__Written exercise__: How many lines in the records below contain the string "link"? Reply with the number alone.
[start Provided data]
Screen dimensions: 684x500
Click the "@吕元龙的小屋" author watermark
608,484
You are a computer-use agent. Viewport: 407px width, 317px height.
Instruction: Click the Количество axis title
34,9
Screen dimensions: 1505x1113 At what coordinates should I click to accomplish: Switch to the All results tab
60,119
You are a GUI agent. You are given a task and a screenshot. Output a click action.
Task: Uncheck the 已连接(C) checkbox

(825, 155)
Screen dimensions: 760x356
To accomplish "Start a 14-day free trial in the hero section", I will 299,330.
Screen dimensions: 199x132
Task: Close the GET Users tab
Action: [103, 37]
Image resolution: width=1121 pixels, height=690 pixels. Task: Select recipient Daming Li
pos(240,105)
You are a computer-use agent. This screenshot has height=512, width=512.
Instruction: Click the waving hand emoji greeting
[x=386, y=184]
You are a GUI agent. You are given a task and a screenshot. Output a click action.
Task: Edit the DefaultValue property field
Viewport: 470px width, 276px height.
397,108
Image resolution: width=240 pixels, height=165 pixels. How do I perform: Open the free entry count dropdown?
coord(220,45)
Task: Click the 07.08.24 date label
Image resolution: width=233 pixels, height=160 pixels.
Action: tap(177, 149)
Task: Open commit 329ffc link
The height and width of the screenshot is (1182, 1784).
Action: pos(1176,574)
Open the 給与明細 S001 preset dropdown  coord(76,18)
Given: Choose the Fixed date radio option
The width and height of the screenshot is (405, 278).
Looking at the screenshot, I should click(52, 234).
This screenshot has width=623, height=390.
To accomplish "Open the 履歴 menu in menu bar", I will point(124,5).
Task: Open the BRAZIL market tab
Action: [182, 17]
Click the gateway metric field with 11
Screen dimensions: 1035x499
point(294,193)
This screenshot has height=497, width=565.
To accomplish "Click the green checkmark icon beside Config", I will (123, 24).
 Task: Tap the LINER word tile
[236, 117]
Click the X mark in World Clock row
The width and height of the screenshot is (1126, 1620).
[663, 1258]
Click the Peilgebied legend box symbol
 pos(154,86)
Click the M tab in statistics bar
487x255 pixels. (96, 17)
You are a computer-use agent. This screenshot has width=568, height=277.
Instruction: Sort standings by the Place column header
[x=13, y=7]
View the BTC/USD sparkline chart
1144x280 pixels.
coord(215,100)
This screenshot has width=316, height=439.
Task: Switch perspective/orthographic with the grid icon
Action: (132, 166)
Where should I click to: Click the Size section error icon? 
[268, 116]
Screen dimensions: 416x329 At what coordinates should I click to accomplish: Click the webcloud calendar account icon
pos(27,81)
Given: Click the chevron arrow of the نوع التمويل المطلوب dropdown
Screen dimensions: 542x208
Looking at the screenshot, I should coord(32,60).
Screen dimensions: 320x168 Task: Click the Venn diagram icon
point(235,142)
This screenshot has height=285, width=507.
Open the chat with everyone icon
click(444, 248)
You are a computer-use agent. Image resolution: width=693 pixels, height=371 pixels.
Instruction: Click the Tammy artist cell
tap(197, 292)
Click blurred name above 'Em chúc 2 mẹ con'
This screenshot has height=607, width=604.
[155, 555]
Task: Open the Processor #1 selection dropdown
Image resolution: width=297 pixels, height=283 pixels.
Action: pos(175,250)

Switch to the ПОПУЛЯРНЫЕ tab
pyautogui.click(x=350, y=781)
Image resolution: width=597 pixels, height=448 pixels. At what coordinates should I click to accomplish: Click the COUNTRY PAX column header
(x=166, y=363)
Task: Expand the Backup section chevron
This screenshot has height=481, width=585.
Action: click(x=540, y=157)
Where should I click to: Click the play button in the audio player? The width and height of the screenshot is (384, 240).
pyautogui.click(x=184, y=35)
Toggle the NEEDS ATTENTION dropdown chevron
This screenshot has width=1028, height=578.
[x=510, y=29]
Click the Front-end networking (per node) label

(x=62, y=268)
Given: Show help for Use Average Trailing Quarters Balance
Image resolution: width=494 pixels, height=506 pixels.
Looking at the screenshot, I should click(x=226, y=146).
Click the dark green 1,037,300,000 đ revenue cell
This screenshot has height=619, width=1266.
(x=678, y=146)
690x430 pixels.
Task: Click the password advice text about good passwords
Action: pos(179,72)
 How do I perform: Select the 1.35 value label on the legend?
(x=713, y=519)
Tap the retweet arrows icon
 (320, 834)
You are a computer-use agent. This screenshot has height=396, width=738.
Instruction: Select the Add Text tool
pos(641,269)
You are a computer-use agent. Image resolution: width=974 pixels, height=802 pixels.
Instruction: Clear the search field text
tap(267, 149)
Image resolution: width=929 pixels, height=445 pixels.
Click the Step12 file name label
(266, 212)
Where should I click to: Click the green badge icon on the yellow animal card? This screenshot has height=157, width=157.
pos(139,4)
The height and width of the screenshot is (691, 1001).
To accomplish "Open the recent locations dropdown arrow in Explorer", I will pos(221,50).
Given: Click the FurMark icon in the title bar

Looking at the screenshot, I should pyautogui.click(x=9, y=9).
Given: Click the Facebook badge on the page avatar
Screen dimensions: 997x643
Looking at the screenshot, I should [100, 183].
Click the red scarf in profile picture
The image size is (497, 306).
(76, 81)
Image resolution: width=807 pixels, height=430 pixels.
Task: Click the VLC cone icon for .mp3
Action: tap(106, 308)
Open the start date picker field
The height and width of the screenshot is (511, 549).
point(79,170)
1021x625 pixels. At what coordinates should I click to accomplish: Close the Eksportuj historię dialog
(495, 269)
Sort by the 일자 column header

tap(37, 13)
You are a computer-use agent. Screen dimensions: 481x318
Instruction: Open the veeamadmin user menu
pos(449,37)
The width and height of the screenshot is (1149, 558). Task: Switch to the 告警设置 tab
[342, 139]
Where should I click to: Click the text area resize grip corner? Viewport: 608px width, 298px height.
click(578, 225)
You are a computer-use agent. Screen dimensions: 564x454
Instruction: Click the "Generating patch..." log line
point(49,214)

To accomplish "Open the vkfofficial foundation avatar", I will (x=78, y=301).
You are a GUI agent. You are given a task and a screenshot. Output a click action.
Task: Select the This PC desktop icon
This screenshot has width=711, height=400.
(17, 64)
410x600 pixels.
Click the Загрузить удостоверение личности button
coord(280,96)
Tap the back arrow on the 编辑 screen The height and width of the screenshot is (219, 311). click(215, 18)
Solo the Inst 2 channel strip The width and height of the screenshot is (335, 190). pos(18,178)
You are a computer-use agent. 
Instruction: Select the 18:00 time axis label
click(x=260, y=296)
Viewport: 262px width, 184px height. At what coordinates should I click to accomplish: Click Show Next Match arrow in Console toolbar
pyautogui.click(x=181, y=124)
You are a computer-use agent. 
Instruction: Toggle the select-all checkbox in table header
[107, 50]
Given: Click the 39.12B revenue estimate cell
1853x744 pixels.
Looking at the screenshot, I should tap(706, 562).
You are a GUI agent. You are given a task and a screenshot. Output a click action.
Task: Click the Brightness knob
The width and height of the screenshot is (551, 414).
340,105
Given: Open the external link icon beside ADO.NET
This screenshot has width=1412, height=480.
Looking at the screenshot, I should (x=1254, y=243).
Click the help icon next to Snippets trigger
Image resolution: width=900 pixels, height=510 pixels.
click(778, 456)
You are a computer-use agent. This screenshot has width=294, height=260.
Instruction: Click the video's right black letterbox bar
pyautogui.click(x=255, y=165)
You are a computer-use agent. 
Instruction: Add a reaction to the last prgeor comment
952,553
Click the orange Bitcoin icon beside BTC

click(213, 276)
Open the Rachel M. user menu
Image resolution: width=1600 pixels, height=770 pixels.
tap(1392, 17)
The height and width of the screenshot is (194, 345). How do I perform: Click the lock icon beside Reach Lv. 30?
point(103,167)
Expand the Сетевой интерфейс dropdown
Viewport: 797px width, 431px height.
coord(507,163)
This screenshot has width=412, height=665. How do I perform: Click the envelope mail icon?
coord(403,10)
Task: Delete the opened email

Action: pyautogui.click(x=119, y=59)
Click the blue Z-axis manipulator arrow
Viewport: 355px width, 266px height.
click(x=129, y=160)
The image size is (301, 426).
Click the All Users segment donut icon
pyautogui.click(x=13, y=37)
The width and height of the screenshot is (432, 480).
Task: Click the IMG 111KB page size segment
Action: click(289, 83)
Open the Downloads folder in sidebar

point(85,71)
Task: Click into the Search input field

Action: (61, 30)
[end Provided data]
__Reply to the exercise__: 2